I applaud this cultural shift by the military, and I think we are only scratching the surface with respect to how technologies like wikis, blogs and twitter will eventually flatten our organizations and empower the people on the front lines to make more and better decisions. 

 The wiki-Army Field Guide is an extension of the trend that started in 2001 when Jimmy Wales and Larry Senger applied the wiki concept to the encyclopedia.  At that time, the “select few” who were allowed to author encyclopedias were academics and researchers hand-picked by the editors.  While the information provided in the old format was often very good, it became outdated quickly and the total number of articles was limited by the size and cost of the books themselves.  Now, Wikipedia, has over 3 million articles in English alone, and is continuously updated as new information becomes available.  It will be interesting to see if the Army Field Manuel experiences a corresponding increase in size.  No doubt, the wiki Army Field Guide will be much timely and up-to-date.
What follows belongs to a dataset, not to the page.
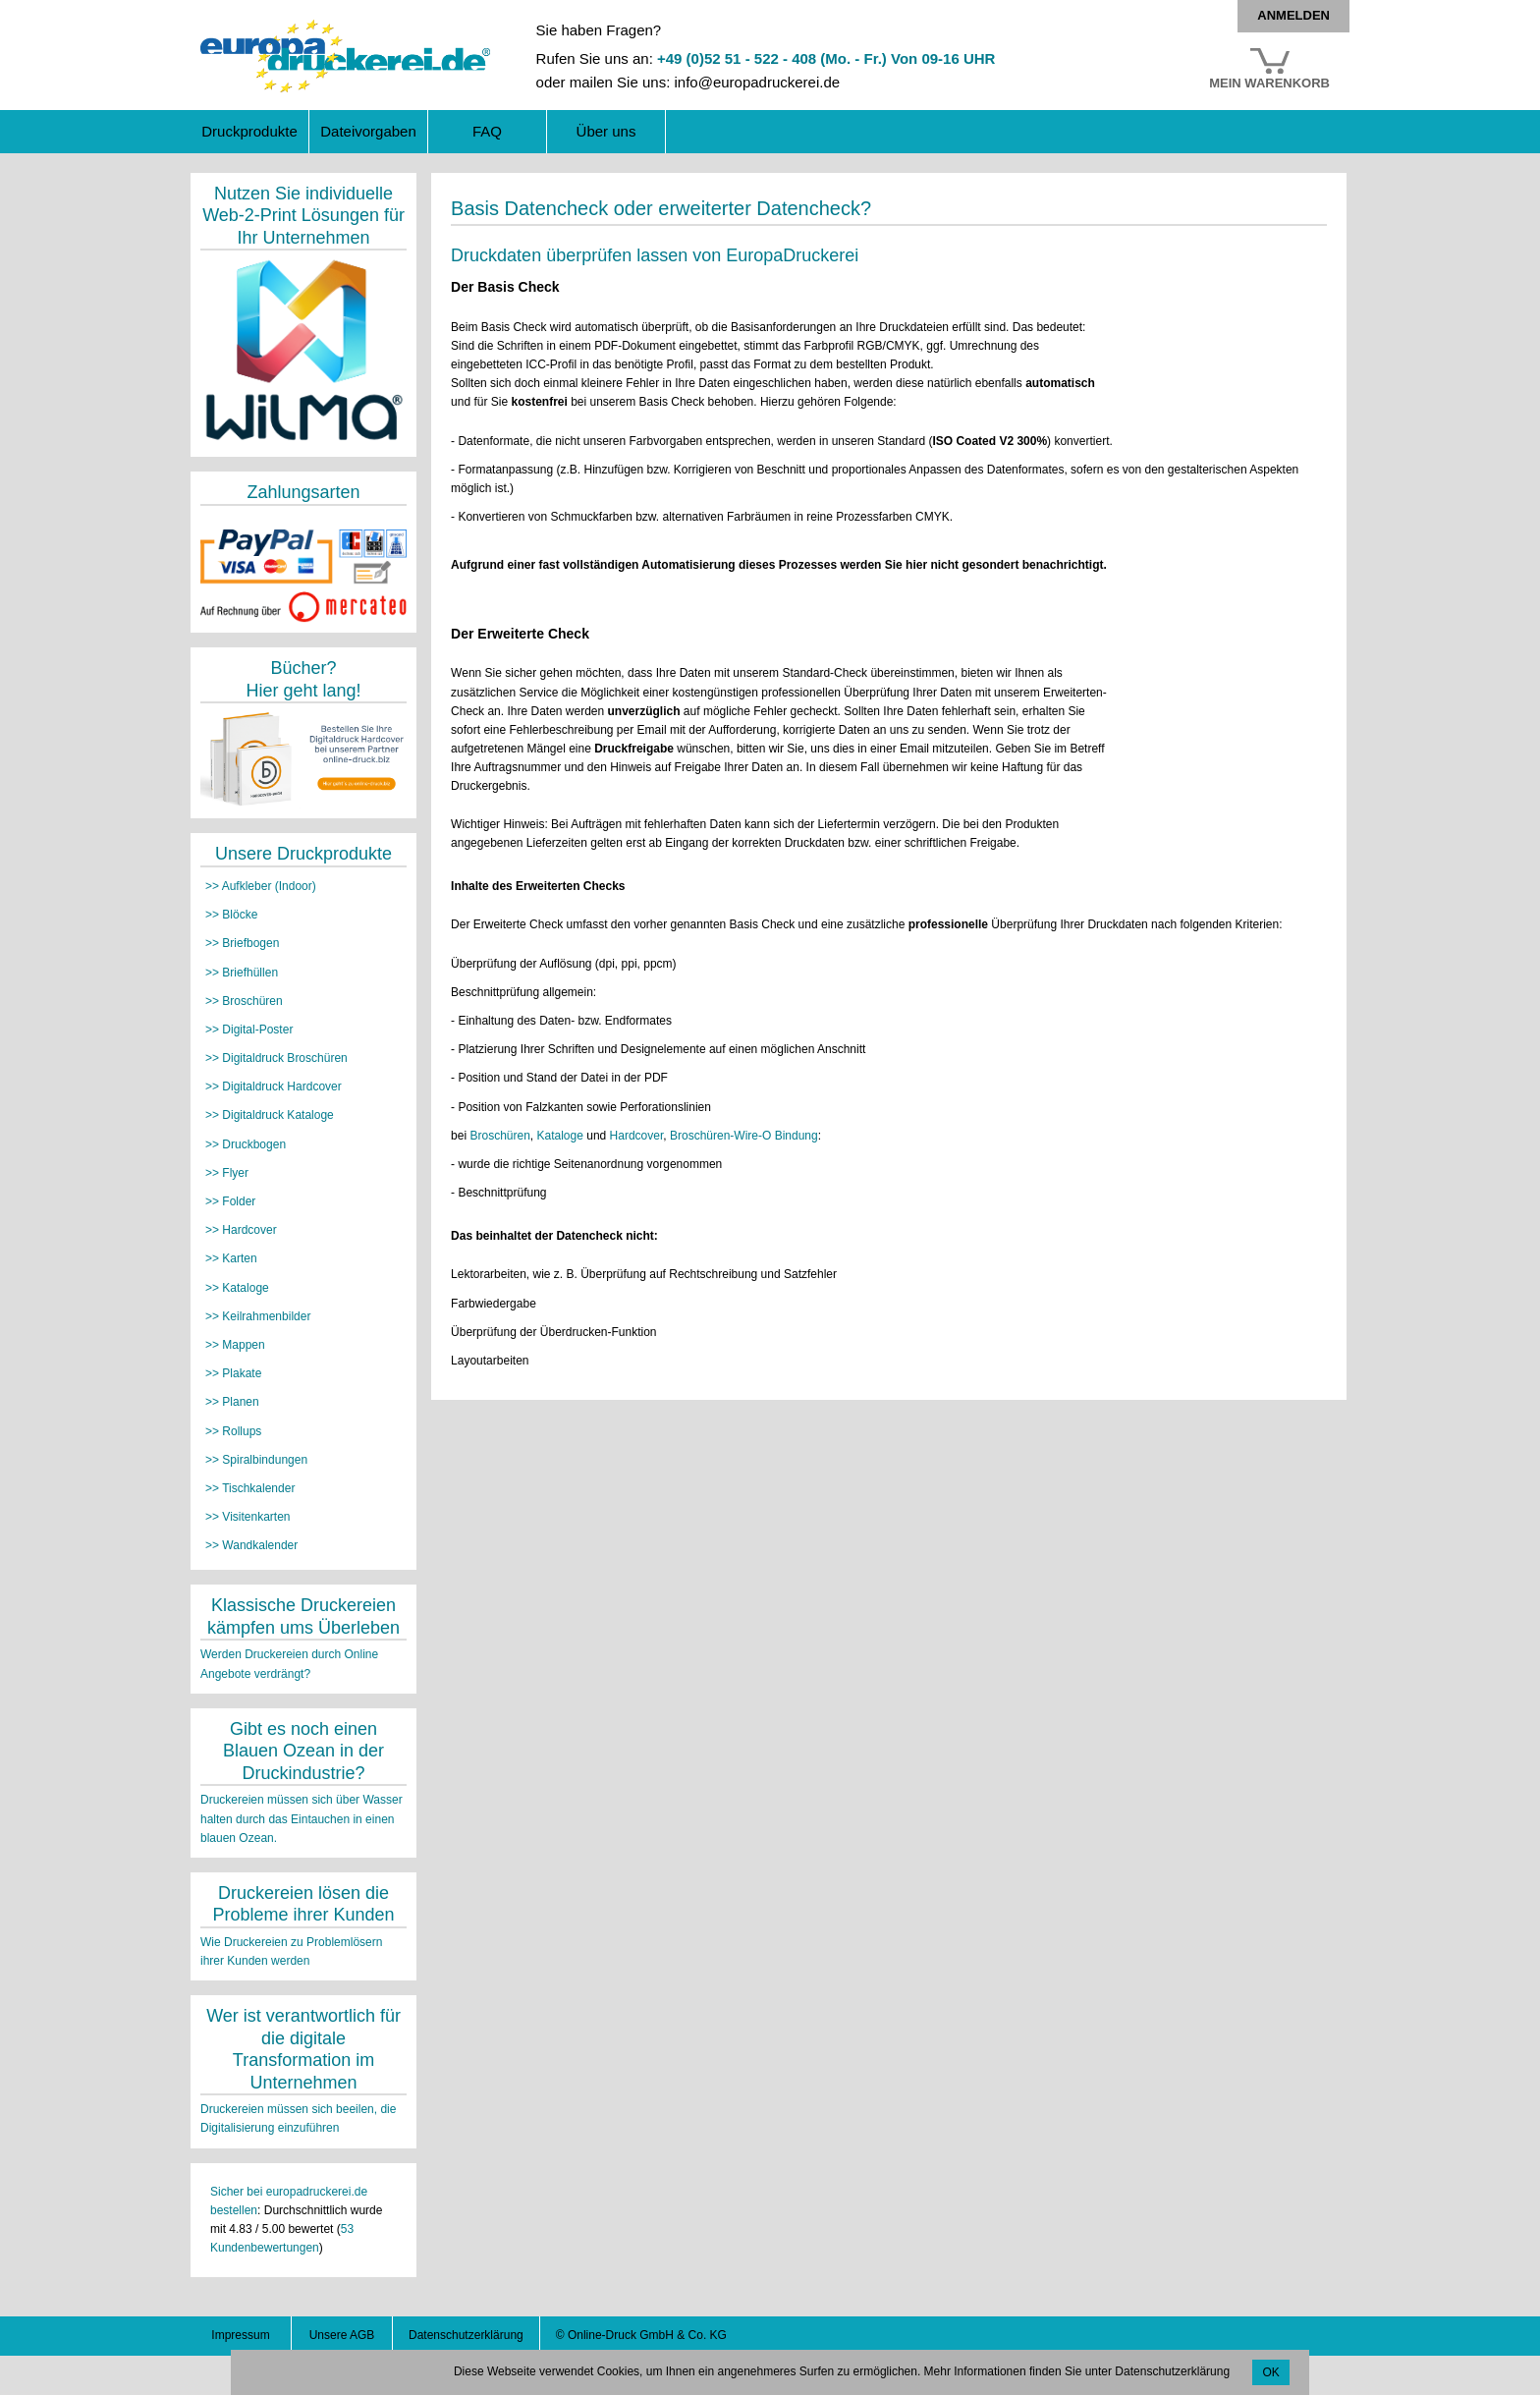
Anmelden (1293, 15)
 There is also a trend to watch here for leadership development.  In the past, many companies have handed out Leadership Resource Guides to their managers.  Some of these were written by “experts” within a company, but most often they were books written by the “select few” from consulting companies.  The Successful Managers Handbook from PDI and For Your Improvementfrom Lominger are two popular examples.  I consider both of these books to be analogous to the Encyclopedia Britannica before 2001 and the Army Field Guide before July 2009.   These books are being displaced by fast-growing  wiki leadership resource guides like Leadershipedia.  Any registered member of the Leadershipedia community can access and edit a comprehensive resource guide with tips, articles, books, blogs, podcasts and videos related to leadership and management.  If you’re not already a member, I encourage you to become one today by registering. 

At RealTime Performance we have also seen a trend in companies interested in developing a custom version of Leadershipedia that aligns with their own organizational culture and values.  Ross Smith of Microsoft developed the wiki-based Manager’s Playbook with tips and suggestions on how to build trust and become a better leader at Microsoft,  RealTime Performance recently started a project with Johnson & Johnson to develop a custom wiki-based resource guide for IT leadership development.

The bottom line is that wikis take authorship away from the “select few” experts and open up authorship to everyone. This changes the flow of knowledge from a top-down model to a network model, where everyone has the potential to be both student and teacher.  This, in turn, fosters collaboration and teamwork.  And in the end, better information gets into everyone’s hands, and the quality of decision making goes up across the board.